Steve Jobs wants to dump the Newton?

I Find Karma (adam@cs.caltech.edu)
Sun, 18 May 97 13:14:41 PDT


After Tim Byars told us how cool they are?

> STEVE JOBS WANTS APPLE TO DUMP THE NEWTON
> Apple founder Steve Jobs, who was forced out of the company by
> then-CEO John Sculley but who now serves as an advisor to current-CEO
> Gil Amelio,

Remember, he's not just an advisor of the company. He's also a client.

> says Apple ought to sell off its Newton technology used to produce
> handheld computers. Wearing worn jeans with patches, Jobs told a
> meeting of Apple developers that the company could manage two software
> projects at a time (Mac/OS and the next-generation "Rhapsody") but not
> three (those two plus the Newton operating system).

Why not have just a "Rhapsody CE" then? \me ducks...

> Instead of working on the handheld Newton, Jobs thinks that Apple
> should be developing stripped-down "network computers" that could be
> used by "mere mortals" as alternatives to PCs in accessing information
> and software from the Internet. (San Jose Mercury News 17 May 97)
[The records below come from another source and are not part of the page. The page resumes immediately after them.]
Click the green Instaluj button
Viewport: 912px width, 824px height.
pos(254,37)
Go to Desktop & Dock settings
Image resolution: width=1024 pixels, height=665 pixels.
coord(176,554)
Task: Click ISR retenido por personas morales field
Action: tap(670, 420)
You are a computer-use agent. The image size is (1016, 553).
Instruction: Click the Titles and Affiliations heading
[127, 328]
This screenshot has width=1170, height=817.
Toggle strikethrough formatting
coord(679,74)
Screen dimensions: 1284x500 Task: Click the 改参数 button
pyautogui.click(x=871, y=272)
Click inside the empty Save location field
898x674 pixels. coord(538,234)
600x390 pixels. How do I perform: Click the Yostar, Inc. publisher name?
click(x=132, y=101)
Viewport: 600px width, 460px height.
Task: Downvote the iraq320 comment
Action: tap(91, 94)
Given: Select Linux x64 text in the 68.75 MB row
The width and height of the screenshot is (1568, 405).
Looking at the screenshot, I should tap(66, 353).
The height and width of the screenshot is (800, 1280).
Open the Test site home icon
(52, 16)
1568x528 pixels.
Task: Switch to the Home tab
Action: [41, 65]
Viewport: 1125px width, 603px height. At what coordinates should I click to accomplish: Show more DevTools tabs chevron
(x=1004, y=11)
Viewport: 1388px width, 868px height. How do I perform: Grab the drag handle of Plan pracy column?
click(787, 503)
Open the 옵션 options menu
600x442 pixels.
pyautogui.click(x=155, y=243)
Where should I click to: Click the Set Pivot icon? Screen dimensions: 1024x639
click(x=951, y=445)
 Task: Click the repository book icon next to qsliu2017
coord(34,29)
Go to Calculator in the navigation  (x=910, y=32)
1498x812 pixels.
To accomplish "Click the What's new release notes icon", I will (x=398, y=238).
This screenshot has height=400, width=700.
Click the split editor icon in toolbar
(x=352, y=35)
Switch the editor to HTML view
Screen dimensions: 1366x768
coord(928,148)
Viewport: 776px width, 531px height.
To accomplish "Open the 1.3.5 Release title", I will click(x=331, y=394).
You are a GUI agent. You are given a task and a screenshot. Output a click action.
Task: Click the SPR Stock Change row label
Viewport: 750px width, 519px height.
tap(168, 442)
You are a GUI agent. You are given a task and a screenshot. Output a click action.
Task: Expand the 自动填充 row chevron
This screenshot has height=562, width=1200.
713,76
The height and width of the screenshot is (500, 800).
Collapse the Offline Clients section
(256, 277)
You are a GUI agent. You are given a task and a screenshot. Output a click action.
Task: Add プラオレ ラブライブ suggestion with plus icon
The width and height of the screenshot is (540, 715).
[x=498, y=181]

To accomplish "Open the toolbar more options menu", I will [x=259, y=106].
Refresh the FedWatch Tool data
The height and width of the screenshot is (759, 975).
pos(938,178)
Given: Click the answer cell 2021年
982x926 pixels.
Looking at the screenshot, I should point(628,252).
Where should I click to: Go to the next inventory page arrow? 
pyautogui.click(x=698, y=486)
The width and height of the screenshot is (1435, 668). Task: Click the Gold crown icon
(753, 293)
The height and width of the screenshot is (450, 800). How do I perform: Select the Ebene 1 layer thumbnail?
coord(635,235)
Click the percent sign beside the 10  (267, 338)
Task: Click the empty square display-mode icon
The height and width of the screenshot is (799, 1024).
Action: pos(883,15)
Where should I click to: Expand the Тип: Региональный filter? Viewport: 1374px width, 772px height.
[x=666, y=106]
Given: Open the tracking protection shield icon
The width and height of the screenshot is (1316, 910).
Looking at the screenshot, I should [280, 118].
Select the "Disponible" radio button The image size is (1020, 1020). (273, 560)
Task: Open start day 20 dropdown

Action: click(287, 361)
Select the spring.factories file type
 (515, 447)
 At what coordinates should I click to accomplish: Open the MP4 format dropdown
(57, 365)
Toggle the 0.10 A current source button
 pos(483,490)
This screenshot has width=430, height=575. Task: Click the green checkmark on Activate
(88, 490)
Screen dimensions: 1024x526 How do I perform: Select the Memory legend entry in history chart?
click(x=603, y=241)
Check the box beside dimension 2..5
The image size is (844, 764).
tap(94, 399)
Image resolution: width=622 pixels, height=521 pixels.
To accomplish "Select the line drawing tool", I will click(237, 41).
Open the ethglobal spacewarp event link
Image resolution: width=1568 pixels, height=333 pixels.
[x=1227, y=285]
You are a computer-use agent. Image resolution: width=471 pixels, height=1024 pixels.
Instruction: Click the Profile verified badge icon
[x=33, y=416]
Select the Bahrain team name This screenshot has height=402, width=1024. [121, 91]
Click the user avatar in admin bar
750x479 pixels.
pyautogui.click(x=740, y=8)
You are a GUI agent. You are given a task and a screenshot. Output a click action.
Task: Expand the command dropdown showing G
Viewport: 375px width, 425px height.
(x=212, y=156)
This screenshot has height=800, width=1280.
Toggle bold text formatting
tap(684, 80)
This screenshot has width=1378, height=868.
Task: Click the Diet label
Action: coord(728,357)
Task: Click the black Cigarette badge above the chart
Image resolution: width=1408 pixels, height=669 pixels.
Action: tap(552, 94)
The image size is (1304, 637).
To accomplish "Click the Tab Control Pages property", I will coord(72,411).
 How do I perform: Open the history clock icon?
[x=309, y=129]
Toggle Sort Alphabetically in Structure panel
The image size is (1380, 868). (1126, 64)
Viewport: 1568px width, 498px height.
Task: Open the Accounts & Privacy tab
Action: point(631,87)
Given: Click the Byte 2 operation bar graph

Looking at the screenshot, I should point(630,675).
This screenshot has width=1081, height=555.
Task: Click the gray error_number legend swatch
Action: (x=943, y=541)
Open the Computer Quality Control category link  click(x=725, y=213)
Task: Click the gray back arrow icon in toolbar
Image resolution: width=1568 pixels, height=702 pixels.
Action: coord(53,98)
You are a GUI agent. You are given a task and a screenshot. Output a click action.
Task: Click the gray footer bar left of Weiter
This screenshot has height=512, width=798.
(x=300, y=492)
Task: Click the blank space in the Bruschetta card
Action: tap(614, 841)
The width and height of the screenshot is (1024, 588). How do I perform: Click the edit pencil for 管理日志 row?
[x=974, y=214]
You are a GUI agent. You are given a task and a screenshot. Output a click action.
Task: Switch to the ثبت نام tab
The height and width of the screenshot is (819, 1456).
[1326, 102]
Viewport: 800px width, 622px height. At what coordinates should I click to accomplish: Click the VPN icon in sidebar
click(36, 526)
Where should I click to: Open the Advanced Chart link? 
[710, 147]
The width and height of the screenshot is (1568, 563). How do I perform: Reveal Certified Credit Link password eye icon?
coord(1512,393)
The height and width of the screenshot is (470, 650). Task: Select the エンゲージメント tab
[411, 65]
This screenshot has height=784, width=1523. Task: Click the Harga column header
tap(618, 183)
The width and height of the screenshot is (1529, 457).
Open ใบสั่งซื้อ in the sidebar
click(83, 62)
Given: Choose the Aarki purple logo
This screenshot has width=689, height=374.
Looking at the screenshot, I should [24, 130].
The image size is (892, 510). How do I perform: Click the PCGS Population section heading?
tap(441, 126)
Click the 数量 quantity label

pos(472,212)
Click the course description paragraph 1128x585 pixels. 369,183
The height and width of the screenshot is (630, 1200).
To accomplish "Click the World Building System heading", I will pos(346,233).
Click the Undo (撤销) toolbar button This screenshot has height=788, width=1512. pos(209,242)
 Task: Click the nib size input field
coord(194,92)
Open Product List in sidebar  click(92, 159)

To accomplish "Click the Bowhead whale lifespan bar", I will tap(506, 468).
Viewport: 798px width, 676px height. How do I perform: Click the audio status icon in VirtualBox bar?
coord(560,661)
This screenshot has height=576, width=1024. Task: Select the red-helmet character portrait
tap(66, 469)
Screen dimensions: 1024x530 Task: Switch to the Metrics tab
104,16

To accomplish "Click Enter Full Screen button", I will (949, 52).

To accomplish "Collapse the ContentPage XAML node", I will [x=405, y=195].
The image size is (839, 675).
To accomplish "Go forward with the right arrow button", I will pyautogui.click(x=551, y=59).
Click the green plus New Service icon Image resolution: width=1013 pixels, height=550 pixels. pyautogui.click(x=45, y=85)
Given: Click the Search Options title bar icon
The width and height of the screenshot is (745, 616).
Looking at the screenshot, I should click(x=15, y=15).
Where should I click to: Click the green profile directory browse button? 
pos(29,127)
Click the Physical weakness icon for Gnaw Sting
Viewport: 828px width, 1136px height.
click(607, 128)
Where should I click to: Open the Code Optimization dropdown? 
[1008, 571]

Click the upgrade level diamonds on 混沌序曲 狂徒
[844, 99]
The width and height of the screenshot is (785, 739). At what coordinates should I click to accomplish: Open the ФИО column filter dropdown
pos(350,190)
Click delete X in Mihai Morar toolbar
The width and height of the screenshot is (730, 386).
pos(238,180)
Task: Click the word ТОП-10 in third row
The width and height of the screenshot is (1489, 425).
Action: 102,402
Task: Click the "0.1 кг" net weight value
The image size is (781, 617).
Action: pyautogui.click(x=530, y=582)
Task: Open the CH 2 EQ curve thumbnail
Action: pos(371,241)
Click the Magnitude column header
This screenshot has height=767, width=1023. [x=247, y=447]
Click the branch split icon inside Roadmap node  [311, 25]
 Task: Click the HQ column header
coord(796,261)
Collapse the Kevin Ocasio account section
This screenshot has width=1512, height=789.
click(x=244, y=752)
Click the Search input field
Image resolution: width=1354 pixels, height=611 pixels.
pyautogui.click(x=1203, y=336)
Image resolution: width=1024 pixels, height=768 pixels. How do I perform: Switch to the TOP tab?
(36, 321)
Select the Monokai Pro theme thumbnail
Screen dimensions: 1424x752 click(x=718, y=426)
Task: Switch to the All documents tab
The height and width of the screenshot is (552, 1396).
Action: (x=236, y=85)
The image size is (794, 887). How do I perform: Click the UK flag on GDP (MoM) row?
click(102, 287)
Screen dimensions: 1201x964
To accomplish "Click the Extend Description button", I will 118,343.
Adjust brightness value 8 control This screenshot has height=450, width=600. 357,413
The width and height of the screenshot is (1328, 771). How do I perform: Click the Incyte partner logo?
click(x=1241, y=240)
I totally don't believe in NCs. Unless they cost only like 50 bucks.
And that isn't gonna happen.

Every once in a while, Edupage catches something amusing like...

> ON THE INTERNET, NOBODY KNOWS YOU'RE A WOMAN
> A court in Virginia has awarded $264,000 to a woman who married a
> "businessman dying of AIDS" she met over the Internet but whom the
> woman discovered -- four months after the wedding -- to be another
> woman. (Washington Post 17 May 97)

Four MONTHS after the wedding?

And, for Rohit, more on the munchkin front...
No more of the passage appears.